### Stated goal
Put every line of the rows below into a JSON list of strings, with each line as its own string. Leave out blank lines.
— begin Raw records —
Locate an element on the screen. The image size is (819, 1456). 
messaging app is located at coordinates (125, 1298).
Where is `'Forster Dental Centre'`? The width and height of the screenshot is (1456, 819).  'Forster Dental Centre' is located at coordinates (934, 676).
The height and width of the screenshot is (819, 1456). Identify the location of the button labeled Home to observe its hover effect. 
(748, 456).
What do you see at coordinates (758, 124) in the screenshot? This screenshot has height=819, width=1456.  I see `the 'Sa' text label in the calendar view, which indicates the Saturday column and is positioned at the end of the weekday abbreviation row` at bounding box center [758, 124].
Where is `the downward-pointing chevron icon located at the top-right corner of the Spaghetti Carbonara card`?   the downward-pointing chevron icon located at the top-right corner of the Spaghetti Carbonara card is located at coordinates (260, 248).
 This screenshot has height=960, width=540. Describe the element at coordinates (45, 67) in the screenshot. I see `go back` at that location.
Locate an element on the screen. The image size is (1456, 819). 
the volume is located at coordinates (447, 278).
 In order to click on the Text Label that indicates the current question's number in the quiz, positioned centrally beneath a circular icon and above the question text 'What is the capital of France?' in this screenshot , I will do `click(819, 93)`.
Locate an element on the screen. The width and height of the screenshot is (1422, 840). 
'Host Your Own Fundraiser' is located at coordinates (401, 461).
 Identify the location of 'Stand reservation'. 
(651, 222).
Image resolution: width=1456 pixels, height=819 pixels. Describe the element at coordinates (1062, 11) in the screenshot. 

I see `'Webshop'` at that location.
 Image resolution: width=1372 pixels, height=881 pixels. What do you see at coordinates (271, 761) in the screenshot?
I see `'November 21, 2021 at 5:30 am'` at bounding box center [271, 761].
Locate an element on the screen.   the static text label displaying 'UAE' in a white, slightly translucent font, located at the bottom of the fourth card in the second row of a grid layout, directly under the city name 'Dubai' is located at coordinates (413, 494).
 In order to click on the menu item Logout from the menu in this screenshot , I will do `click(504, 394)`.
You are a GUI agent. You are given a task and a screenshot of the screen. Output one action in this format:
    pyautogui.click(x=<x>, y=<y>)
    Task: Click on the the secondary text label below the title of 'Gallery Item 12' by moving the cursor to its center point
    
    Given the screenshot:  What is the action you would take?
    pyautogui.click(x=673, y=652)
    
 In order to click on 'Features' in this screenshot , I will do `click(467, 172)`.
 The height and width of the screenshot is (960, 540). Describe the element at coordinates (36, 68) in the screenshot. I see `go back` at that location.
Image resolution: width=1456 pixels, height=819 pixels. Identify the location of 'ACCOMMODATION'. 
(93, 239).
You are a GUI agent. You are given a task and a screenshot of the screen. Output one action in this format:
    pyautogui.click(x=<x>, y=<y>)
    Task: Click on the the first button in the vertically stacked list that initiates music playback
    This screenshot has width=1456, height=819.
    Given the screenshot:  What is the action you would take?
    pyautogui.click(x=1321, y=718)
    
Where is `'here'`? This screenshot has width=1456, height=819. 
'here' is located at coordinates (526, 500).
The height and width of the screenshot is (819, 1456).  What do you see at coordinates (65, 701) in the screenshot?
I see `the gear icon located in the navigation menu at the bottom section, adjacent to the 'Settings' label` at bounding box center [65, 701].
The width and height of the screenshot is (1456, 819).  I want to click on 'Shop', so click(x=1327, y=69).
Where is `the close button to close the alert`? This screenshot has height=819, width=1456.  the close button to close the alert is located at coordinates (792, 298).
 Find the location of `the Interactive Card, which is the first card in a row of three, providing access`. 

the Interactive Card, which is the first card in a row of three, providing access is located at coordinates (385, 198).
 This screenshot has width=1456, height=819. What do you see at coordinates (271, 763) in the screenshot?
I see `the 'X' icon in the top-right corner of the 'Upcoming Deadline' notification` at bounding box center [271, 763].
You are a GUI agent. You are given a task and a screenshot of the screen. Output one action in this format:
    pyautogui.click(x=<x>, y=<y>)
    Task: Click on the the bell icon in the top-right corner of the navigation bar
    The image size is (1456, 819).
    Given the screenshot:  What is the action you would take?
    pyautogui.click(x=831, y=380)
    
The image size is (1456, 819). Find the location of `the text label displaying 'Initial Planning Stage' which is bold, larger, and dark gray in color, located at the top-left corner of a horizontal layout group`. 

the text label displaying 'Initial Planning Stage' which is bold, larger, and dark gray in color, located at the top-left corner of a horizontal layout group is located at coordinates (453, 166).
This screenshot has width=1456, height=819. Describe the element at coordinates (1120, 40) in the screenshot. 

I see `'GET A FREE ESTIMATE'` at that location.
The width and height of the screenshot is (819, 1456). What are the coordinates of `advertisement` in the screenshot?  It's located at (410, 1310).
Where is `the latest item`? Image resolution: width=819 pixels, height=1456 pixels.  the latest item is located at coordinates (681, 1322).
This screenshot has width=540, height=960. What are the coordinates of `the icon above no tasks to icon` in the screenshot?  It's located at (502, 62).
— end Raw records —
### The reply
[
  "Locate an element on the screen. The image size is (819, 1456). ",
  "messaging app is located at coordinates (125, 1298).",
  "Where is `'Forster Dental Centre'`? The width and height of the screenshot is (1456, 819).  'Forster Dental Centre' is located at coordinates (934, 676).",
  "The height and width of the screenshot is (819, 1456). Identify the location of the button labeled Home to observe its hover effect. ",
  "(748, 456).",
  "What do you see at coordinates (758, 124) in the screenshot? This screenshot has height=819, width=1456.  I see `the 'Sa' text label in the calendar view, which indicates the Saturday column and is positioned at the end of the weekday abbreviation row` at bounding box center [758, 124].",
  "Where is `the downward-pointing chevron icon located at the top-right corner of the Spaghetti Carbonara card`?   the downward-pointing chevron icon located at the top-right corner of the Spaghetti Carbonara card is located at coordinates (260, 248).",
  " This screenshot has height=960, width=540. Describe the element at coordinates (45, 67) in the screenshot. I see `go back` at that location.",
  "Locate an element on the screen. The image size is (1456, 819). ",
  "the volume is located at coordinates (447, 278).",
  " In order to click on the Text Label that indicates the current question's number in the quiz, positioned centrally beneath a circular icon and above the question text 'What is the capital of France?' in this screenshot , I will do `click(819, 93)`.",
  "Locate an element on the screen. The width and height of the screenshot is (1422, 840). ",
  "'Host Your Own Fundraiser' is located at coordinates (401, 461).",
  " Identify the location of 'Stand reservation'. ",
  "(651, 222).",
  "Image resolution: width=1456 pixels, height=819 pixels. Describe the element at coordinates (1062, 11) in the screenshot. ",
  "I see `'Webshop'` at that location.",
  " Image resolution: width=1372 pixels, height=881 pixels. What do you see at coordinates (271, 761) in the screenshot?",
  "I see `'November 21, 2021 at 5:30 am'` at bounding box center [271, 761].",
  "Locate an element on the screen.   the static text label displaying 'UAE' in a white, slightly translucent font, located at the bottom of the fourth card in the second row of a grid layout, directly under the city name 'Dubai' is located at coordinates (413, 494).",
  " In order to click on the menu item Logout from the menu in this screenshot , I will do `click(504, 394)`.",
  "You are a GUI agent. You are given a task and a screenshot of the screen. Output one action in this format:",
  "    pyautogui.click(x=<x>, y=<y>)",
  "    Task: Click on the the secondary text label below the title of 'Gallery Item 12' by moving the cursor to its center point",
  "    Given the screenshot:  What is the action you would take?",
  "    pyautogui.click(x=673, y=652)",
  " In order to click on 'Features' in this screenshot , I will do `click(467, 172)`.",
  " The height and width of the screenshot is (960, 540). Describe the element at coordinates (36, 68) in the screenshot. I see `go back` at that location.",
  "Image resolution: width=1456 pixels, height=819 pixels. Identify the location of 'ACCOMMODATION'. ",
  "(93, 239).",
  "You are a GUI agent. You are given a task and a screenshot of the screen. Output one action in this format:",
  "    pyautogui.click(x=<x>, y=<y>)",
  "    Task: Click on the the first button in the vertically stacked list that initiates music playback",
  "    This screenshot has width=1456, height=819.",
  "    Given the screenshot:  What is the action you would take?",
  "    pyautogui.click(x=1321, y=718)",
  "Where is `'here'`? This screenshot has width=1456, height=819. ",
  "'here' is located at coordinates (526, 500).",
  "The height and width of the screenshot is (819, 1456).  What do you see at coordinates (65, 701) in the screenshot?",
  "I see `the gear icon located in the navigation menu at the bottom section, adjacent to the 'Settings' label` at bounding box center [65, 701].",
  "The width and height of the screenshot is (1456, 819).  I want to click on 'Shop', so click(x=1327, y=69).",
  "Where is `the close button to close the alert`? This screenshot has height=819, width=1456.  the close button to close the alert is located at coordinates (792, 298).",
  " Find the location of `the Interactive Card, which is the first card in a row of three, providing access`. ",
  "the Interactive Card, which is the first card in a row of three, providing access is located at coordinates (385, 198).",
  " This screenshot has width=1456, height=819. What do you see at coordinates (271, 763) in the screenshot?",
  "I see `the 'X' icon in the top-right corner of the 'Upcoming Deadline' notification` at bounding box center [271, 763].",
  "You are a GUI agent. You are given a task and a screenshot of the screen. Output one action in this format:",
  "    pyautogui.click(x=<x>, y=<y>)",
  "    Task: Click on the the bell icon in the top-right corner of the navigation bar",
  "    The image size is (1456, 819).",
  "    Given the screenshot:  What is the action you would take?",
  "    pyautogui.click(x=831, y=380)",
  "The image size is (1456, 819). Find the location of `the text label displaying 'Initial Planning Stage' which is bold, larger, and dark gray in color, located at the top-left corner of a horizontal layout group`. ",
  "the text label displaying 'Initial Planning Stage' which is bold, larger, and dark gray in color, located at the top-left corner of a horizontal layout group is located at coordinates (453, 166).",
  "This screenshot has width=1456, height=819. Describe the element at coordinates (1120, 40) in the screenshot. ",
  "I see `'GET A FREE ESTIMATE'` at that location.",
  "The width and height of the screenshot is (819, 1456). What are the coordinates of `advertisement` in the screenshot?  It's located at (410, 1310).",
  "Where is `the latest item`? Image resolution: width=819 pixels, height=1456 pixels.  the latest item is located at coordinates (681, 1322).",
  "This screenshot has width=540, height=960. What are the coordinates of `the icon above no tasks to icon` in the screenshot?  It's located at (502, 62)."
]